All of this is stuff that should be standard in RTS, yet somehow is not.
They're at odds with the competitive crowd's idea of what skills should decide who wins matches, and the autists from that one screech loudly online.
Because the market leader, that is Blizzard, didn't do it. Every industry, every creative medium, has very few people with actual vision that can innovate and do their own thing, most are copy-cats with minor twists going along the current fads. This is how you get major artistic trends... and this is why most indie games are trash even if they have no suits limiting their vision (see all the deckbuilders and other current fads on steam).
It's these two. Starcrap niggers are so fucking retarded they think that having a loop button on your factories is a bad thing because in Real Time
Strategy you should be... going back to click and add more units to the queue. They protest against anything that shifts the genre away from fucking around the UI to focusing on strategy, so Blizzard abstains from fixing their games, and then every other developer looks at Blizzard and goes "oh, well if Blizzard isn't doing it, we shouldn't either" and then they wonder why RTS games keep flopping.

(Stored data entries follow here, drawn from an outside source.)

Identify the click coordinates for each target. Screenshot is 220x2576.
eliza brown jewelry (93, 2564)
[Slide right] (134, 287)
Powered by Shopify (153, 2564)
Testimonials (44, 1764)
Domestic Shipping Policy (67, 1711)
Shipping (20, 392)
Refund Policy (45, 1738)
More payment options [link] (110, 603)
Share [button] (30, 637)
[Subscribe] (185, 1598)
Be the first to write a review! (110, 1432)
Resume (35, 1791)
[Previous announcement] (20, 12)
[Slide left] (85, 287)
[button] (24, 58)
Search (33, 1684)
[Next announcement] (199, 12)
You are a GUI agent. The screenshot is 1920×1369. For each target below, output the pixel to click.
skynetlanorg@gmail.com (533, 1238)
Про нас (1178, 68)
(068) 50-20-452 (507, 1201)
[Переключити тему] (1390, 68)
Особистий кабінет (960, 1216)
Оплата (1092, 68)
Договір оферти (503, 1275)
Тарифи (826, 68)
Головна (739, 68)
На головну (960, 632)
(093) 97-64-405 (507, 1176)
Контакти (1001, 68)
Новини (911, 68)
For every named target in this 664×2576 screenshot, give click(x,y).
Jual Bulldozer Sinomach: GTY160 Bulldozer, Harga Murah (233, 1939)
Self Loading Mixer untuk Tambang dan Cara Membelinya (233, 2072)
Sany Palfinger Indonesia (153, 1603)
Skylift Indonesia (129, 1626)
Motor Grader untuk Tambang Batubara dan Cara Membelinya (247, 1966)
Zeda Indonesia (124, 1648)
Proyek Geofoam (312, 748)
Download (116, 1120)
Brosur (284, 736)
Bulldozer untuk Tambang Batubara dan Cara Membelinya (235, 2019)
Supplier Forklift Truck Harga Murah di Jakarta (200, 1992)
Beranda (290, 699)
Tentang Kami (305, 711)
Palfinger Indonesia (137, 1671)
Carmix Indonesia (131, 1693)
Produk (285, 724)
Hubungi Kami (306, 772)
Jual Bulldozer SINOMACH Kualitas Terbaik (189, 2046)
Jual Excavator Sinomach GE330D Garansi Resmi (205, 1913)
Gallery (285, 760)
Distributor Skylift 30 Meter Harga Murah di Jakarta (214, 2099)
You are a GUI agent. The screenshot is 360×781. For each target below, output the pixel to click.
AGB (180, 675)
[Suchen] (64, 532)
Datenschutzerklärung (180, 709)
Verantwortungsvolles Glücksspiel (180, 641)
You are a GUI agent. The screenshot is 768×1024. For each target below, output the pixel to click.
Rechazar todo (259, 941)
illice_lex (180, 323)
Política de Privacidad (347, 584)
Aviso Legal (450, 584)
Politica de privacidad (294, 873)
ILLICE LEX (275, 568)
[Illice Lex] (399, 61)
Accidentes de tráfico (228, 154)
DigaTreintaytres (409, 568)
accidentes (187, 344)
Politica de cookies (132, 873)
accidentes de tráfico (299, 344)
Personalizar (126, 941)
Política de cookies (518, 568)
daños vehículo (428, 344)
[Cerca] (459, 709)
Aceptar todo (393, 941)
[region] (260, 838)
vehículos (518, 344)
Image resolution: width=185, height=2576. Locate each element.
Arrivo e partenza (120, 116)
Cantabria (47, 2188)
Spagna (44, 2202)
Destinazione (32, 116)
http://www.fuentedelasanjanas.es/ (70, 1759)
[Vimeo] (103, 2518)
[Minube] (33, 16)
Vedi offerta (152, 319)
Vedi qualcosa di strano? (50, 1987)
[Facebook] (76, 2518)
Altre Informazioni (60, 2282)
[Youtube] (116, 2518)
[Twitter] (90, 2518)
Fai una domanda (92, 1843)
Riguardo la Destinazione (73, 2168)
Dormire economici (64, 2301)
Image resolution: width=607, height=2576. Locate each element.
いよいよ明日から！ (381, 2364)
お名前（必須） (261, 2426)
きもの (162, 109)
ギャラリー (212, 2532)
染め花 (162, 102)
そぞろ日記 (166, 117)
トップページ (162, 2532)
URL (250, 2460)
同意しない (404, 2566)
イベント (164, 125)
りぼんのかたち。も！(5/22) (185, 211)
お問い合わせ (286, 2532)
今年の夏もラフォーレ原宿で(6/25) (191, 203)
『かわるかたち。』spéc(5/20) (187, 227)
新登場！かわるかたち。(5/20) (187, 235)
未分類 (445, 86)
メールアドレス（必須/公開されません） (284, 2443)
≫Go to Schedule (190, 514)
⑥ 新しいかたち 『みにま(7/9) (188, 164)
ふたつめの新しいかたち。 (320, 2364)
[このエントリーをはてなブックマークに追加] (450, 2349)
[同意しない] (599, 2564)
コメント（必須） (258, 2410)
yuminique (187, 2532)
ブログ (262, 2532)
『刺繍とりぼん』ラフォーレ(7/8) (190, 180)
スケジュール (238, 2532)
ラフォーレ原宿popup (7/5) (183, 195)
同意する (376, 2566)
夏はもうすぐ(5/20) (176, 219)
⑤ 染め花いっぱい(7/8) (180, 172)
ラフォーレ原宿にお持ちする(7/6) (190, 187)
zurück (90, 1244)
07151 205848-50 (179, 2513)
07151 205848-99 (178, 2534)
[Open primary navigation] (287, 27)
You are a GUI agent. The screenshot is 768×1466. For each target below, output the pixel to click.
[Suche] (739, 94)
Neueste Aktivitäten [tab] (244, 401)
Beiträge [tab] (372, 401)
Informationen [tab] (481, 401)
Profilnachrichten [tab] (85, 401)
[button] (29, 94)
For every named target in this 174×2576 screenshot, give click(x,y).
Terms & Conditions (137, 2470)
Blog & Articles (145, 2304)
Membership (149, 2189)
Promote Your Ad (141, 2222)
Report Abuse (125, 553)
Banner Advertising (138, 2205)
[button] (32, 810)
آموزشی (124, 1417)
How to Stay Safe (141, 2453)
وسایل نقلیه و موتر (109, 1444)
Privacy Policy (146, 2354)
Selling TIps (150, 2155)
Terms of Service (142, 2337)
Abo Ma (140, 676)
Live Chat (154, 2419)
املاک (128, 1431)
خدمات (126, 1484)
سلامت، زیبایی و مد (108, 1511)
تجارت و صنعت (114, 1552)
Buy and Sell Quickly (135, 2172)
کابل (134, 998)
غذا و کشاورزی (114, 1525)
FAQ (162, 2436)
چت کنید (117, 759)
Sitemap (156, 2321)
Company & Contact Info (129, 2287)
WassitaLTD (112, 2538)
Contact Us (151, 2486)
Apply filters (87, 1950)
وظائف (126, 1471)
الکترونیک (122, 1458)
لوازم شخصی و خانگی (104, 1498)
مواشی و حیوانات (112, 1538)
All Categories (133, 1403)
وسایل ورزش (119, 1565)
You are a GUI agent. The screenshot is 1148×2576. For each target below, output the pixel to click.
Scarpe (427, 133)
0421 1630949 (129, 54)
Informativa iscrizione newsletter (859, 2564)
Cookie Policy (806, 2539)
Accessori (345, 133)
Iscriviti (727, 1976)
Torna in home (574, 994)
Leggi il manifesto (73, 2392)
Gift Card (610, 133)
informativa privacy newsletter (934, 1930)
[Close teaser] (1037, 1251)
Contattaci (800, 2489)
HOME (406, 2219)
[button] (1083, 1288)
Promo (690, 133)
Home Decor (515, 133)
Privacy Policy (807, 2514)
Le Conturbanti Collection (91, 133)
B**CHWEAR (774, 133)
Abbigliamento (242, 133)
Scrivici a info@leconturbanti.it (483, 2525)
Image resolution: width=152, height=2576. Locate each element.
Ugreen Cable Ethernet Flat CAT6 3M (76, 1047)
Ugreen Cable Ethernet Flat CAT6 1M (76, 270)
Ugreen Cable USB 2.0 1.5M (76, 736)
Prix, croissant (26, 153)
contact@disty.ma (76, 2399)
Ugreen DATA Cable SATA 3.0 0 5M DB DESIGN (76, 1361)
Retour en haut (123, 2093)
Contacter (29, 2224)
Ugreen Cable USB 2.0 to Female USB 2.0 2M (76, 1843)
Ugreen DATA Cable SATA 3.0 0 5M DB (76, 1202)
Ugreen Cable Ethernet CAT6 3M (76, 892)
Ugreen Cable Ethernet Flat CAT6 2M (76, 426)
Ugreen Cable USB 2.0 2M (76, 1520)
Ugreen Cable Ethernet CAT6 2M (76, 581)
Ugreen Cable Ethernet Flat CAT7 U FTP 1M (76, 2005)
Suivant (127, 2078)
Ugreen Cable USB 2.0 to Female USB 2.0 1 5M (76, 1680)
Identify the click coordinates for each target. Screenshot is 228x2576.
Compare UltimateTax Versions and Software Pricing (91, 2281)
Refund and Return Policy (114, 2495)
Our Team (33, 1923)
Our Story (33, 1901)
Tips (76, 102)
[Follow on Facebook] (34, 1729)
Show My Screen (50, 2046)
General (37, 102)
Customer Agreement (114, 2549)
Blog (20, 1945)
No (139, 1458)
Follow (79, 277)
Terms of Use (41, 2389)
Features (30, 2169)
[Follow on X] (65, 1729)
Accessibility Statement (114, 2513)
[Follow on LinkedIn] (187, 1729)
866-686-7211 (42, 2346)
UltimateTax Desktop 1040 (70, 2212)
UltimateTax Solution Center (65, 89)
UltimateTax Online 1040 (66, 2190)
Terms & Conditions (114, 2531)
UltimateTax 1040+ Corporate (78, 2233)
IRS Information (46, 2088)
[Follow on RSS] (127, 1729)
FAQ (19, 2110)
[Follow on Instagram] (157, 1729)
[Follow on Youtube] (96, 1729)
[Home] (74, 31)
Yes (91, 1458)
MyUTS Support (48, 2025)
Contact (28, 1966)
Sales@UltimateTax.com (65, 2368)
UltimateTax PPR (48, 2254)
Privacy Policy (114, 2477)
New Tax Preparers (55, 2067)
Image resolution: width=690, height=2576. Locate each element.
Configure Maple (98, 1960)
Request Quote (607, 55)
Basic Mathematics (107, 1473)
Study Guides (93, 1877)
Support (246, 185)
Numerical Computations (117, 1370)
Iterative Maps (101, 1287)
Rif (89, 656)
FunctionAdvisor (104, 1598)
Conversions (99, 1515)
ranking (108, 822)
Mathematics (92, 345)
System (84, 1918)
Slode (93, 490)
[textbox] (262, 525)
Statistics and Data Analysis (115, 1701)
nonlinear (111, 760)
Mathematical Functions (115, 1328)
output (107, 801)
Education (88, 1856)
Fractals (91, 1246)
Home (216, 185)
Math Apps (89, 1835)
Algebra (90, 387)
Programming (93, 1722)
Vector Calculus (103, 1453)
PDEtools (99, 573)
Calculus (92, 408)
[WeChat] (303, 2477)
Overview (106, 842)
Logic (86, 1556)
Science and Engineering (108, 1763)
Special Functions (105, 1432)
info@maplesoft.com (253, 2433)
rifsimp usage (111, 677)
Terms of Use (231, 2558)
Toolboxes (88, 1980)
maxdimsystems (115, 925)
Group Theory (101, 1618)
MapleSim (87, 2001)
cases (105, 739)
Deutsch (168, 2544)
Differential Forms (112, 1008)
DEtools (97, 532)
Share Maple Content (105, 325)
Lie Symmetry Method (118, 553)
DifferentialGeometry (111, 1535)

Now I know what the first thing out of their slack-jawed mouths will be: "more micro makes the game harder and requires you to split your attention more, so that's a good thing!" and my answer to that is that if you want to make the game harder, require more attention, more things to focus on and keep track of and do, you should be adding more strategic elements, not intentionally making your UI dogshit. Piling on bad gameplay elements that aren't strategic does not make your RTS better. Piling on more actual strategic things to keep track of - like missile defence networks and power grids that can actually crash (you know, stuff that SupCom does) - does make your RTS better while also increasing the skill and attention required.